Ce qui permets de faire pencher la balance en faveur de Toul, dès le Ier siècle. Etait-ce le cas dès la conquête ? A priori, rien ne permet de l’affirmer en l’état actuel de la recherche (d’ailleurs, même après, il est délicat d’être catégorique…).
Bon, ben, maintenant que je l’ai feuilletée et consultée, il ne me reste plus qu’à la lire intégralement cette thèse… Quant à la « capitale » (au sens de centre de décision politique, et non simple ville/marché principale) avant la conquête, je ne suis pas convaincu pour ma part qu’il soit pertinent de s’y attarder vu qu’on ne sait absolument rien avant César (et pas grand chose après) :
- il faudrait connaître le système politique des Leuques (en gros, existe-t-il un dynaste (peu probable), une assemblée permanente ou un siège d’une assemblée populaire régulière, qui lierait un pouvoir politique à un lieu précis fixe, par exemple) ; d’autre organisation peuvent très bien exister (je précise que je suis globalement ignorant des institutions gauloises, à plus forte raison encore du Ier siècle av. en Belgique)
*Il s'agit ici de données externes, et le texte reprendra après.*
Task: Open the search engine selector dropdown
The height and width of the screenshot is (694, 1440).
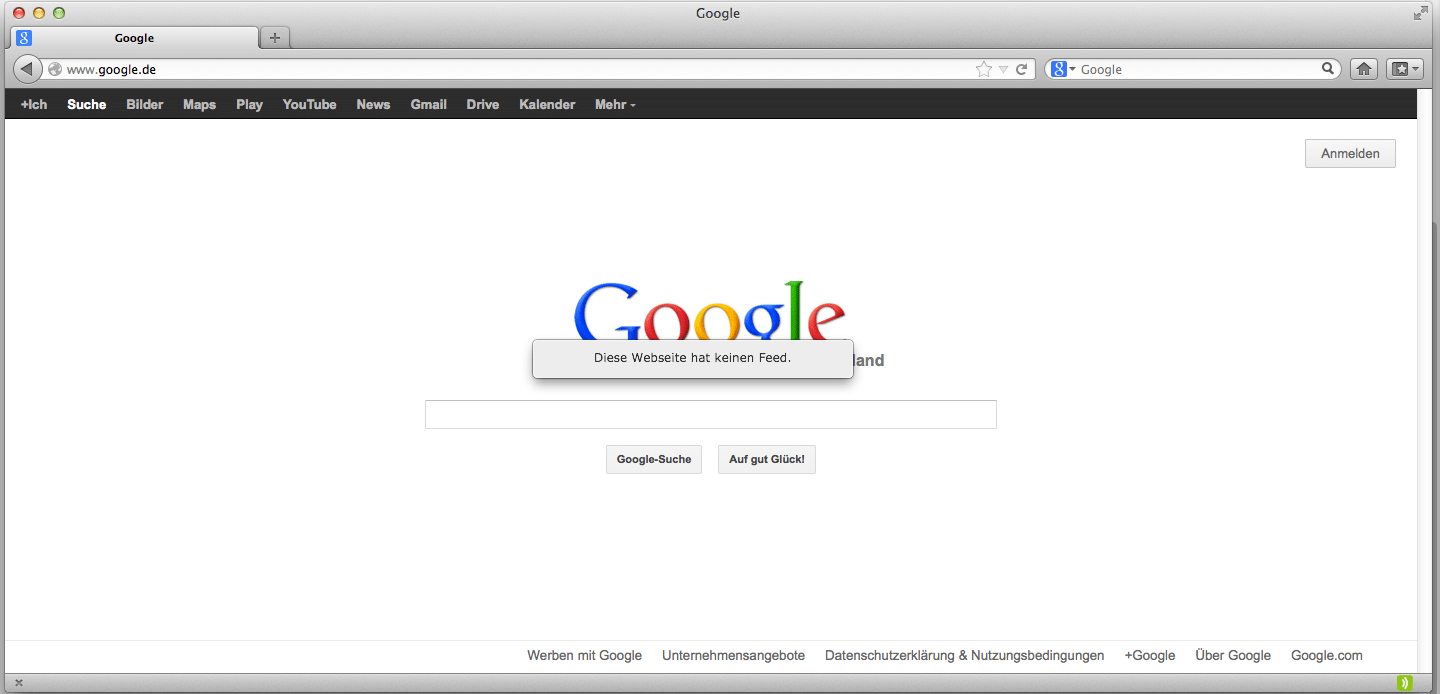Action: (x=1063, y=69)
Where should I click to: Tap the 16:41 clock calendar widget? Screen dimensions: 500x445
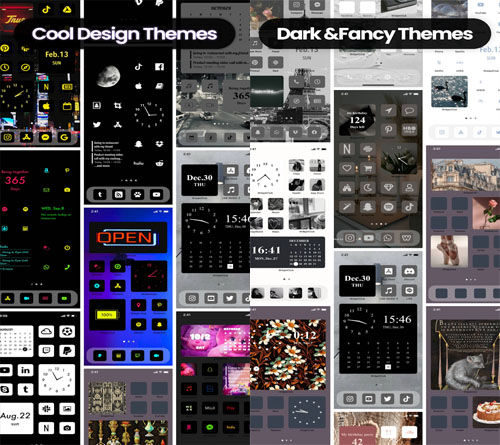287,252
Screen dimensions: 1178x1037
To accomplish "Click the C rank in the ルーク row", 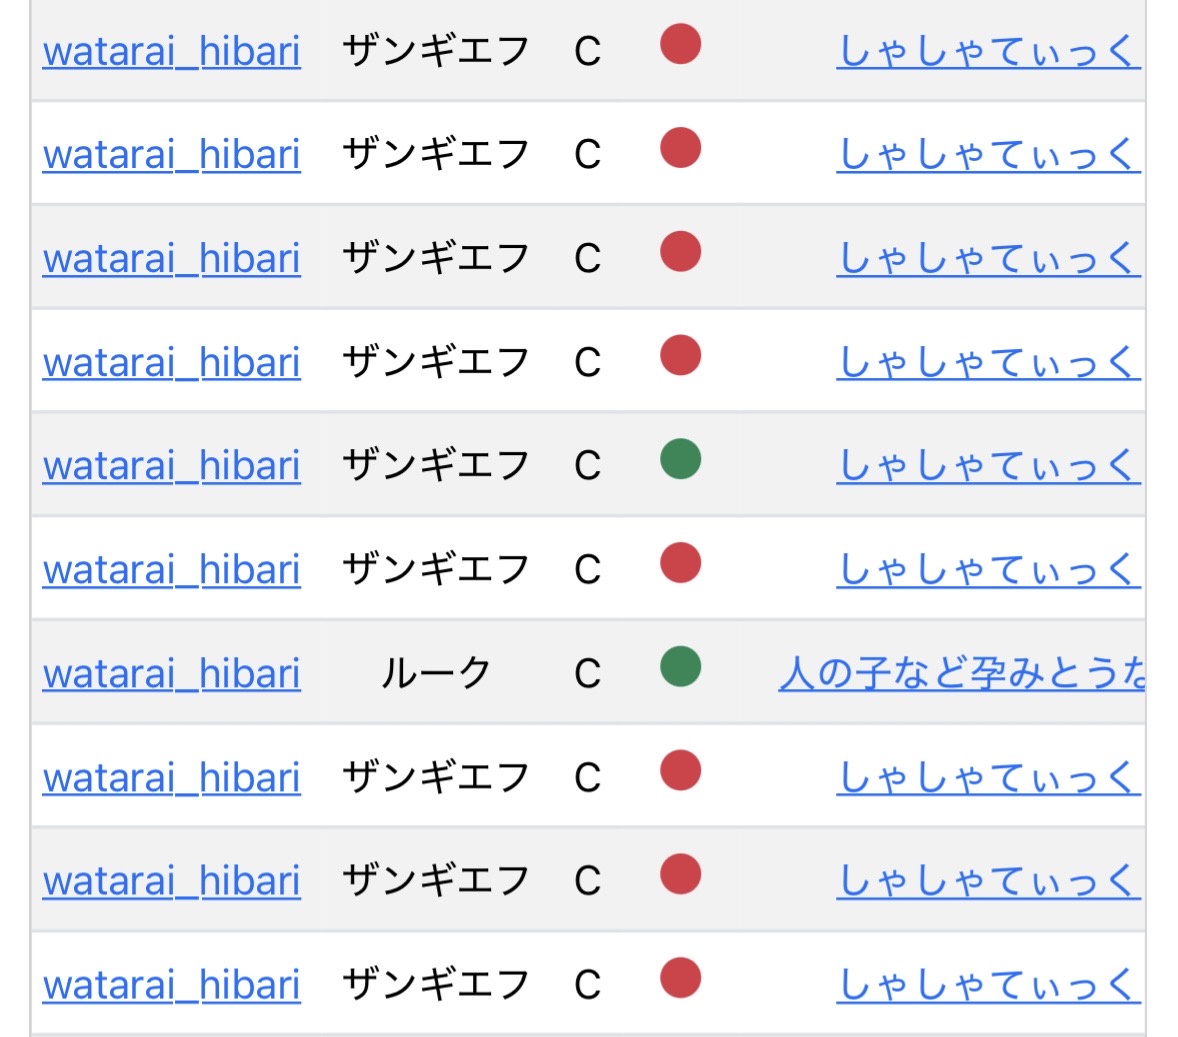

- il faudrait supposer que les institutions sont concentrées en un seul site (là aussi, c’est possible mais pas obligatoire)
- il faudrait supposer que ce site en question est urbain (par exemple, un sanctuaire isolé peut très bien faire l’affaire et évite de froisser les susceptibilités ; je pense par exemple dans un autre contexte à la fameuse forêt des Carnutes).
- enfin il faudrait supposer une continuité et une permanence des institutions mais aussi de la situation politique, très douteuse (je songe en particulier aux invasions cimbres qui ont dû largement redessiner la carte politique de la région une petite cinquantaine d'années avant César)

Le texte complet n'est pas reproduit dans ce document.